Today I came across a couple of pages where the four children (ages about six to thirteen or so) head to the movies. The book was written in 1954, but set 30 years earlier, which makes it take place in the mid-1920s. I just found this humorous depiction of kids going to the movies in around 1924 to be pretty hilarious and also probably fairly accurate. For reference, Jane is the oldest, Mark is second at age 11 (if the other ages are given, I’ve overlooked them), then Katharine, and Martha is the youngest. The story takes place in Toledo, Ohio, which is middle America at its most middle American.
After lunch, it was time to choose what movie to see.

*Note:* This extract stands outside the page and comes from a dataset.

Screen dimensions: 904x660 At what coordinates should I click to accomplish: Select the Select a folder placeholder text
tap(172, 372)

The children did this by first making a tour of all the movie theatres in town and looking at the pictures on the outside. A time of argument followed. Mark liked Westerns and thrilling escapes, but Martha wouldn’t go inside any theatre that had pictures of fighting.
Jane and Katharine liked ladies with long hair and big eyes and tragic stories. They wanted to see a movie called Barbara LaMarr in Sandra. Mark finally agreed, because there were a lot of pictures outside of a man who wore a moustache, and that meant he was the villain, and that meant that somebody would hit him sooner or later. Martha agreed because all the other theatres had either pictures with fighting or Charlie Chaplin.

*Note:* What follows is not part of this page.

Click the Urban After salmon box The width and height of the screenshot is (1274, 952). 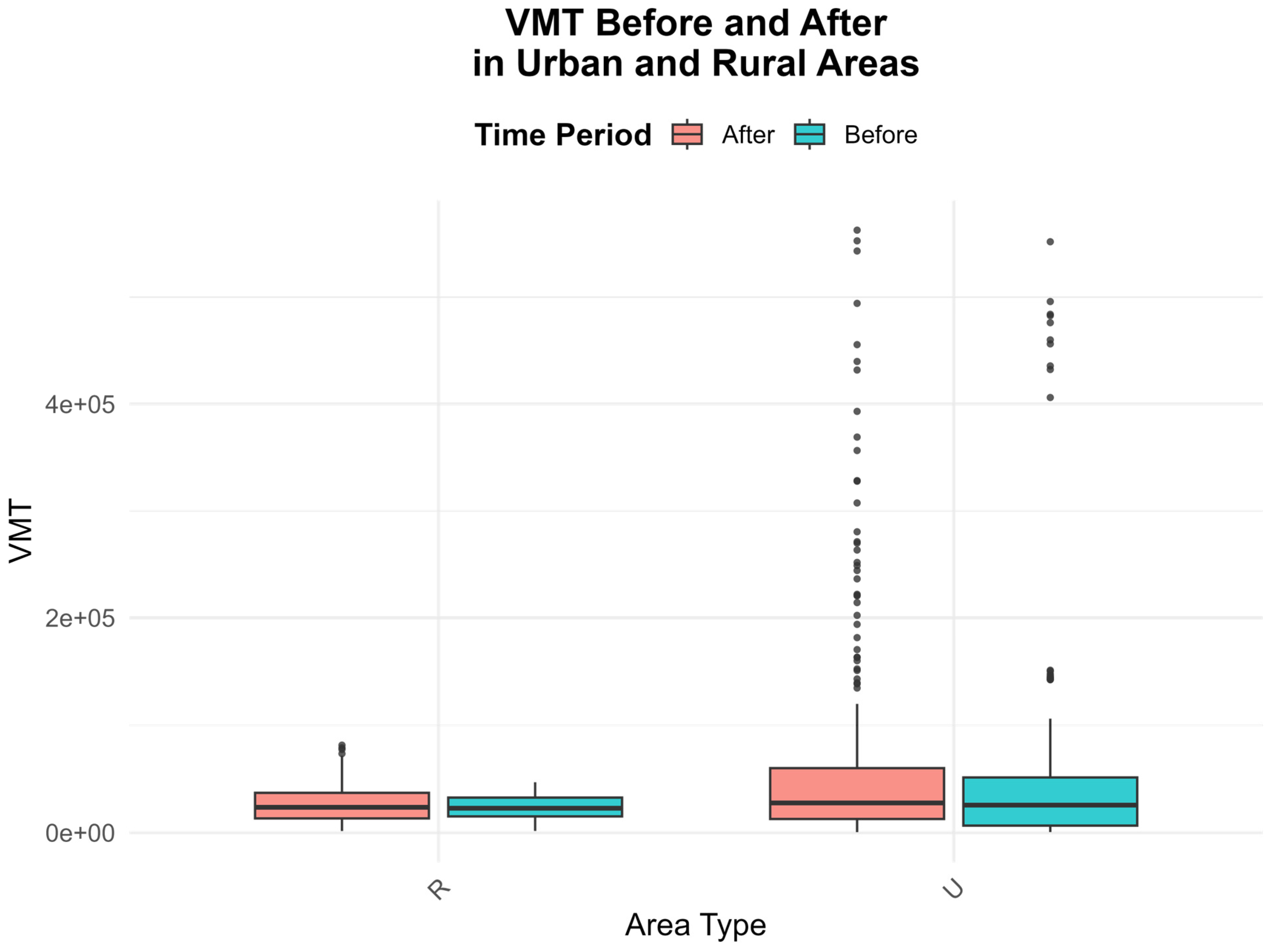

All of the four children hated Charlie Chaplin, because he was the only thing grown-ups would ever take them to.
When they came into the theatre Barbara LaMarr in Sandra had already reached its middle, and the children couldn’t figure out exactly what was happening. But then neither could the rest of the audience.
“But, George, I do not seem to grasp it all!” the woman behind the four children kept saying to her husband.
The four children did not grasp any of it, but Barbara LaMarr had lots of hair and great big eyes, and when strong men wanted to kiss her and she pushed them away and made suffering faces at the audience with her eyebrows, Jane and Katharine thought it was thrilling, and probably quite like the way life was, when you were grown-up.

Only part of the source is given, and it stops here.